I’ve been watching the oil market for the last several weeks with great unease. Over the last few days it seemed to be stalling out at $115.oo/barrel. To my delight today it fell below $100.00/barrel!
Later I found out that oil fell because of all the bad economic news. Consumer confidence and spending is down, unemployment claims are up. So, all of a sudden the traders felt like they didn’t want to hang on to their oil futures any more.
Well, I think there is more to the story here. No one in their right mind could believe that economic activity was supporting oil at current levels. All this falderol about the emerging economies and heightened demand pushing the market was just a smoke screen. The true problem is our dollar and it’s weakness. Investors were fleeing our dollar and putting the money into commodities. But what seems safe one day looks risky on another.
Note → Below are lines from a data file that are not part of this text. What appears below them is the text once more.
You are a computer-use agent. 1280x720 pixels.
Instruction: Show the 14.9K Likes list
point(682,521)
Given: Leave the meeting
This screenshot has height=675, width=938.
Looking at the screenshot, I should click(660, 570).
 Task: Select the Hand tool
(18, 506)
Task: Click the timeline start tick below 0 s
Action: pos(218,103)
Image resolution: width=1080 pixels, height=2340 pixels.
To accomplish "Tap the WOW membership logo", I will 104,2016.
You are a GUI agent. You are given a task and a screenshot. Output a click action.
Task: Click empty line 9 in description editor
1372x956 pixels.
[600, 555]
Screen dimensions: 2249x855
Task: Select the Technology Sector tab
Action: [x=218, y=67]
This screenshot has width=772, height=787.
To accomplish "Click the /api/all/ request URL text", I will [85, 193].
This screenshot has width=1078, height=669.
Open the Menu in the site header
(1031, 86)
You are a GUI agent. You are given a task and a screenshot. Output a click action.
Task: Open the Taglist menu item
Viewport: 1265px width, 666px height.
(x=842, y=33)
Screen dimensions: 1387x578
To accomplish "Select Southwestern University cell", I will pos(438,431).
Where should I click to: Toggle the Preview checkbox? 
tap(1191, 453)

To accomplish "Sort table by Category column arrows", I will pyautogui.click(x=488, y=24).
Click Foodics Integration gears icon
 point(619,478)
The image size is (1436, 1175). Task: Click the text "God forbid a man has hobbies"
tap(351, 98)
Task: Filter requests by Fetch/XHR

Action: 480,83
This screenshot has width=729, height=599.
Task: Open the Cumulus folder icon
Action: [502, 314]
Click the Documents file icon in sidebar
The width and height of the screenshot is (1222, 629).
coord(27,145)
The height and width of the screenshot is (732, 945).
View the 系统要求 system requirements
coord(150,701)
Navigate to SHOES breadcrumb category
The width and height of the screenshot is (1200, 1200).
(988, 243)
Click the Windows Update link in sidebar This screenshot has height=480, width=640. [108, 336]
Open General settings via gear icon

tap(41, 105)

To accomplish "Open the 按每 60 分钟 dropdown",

Commodities maintain their value only under strong demand. But worldwide there is still a slump. When the largest economy (STILL THE U.S.) reports bad economic indicators all the emerging markets in the world don’t make up for it.
What would help the most is for our government to return to sane fiscal policy. Such a policy would allay fears of inflation. The dollar would once again become a reliable store of value. Investors wouldn’t frantically seek to dump dollars for whatever else looked better creating the kinds of bubbles in commodities we’ve seen.
There really is no better solution than for the federal government to drastically rein in spending, reduce the deficit and balance it’s budget. The economic health of THE WORLD depends on it.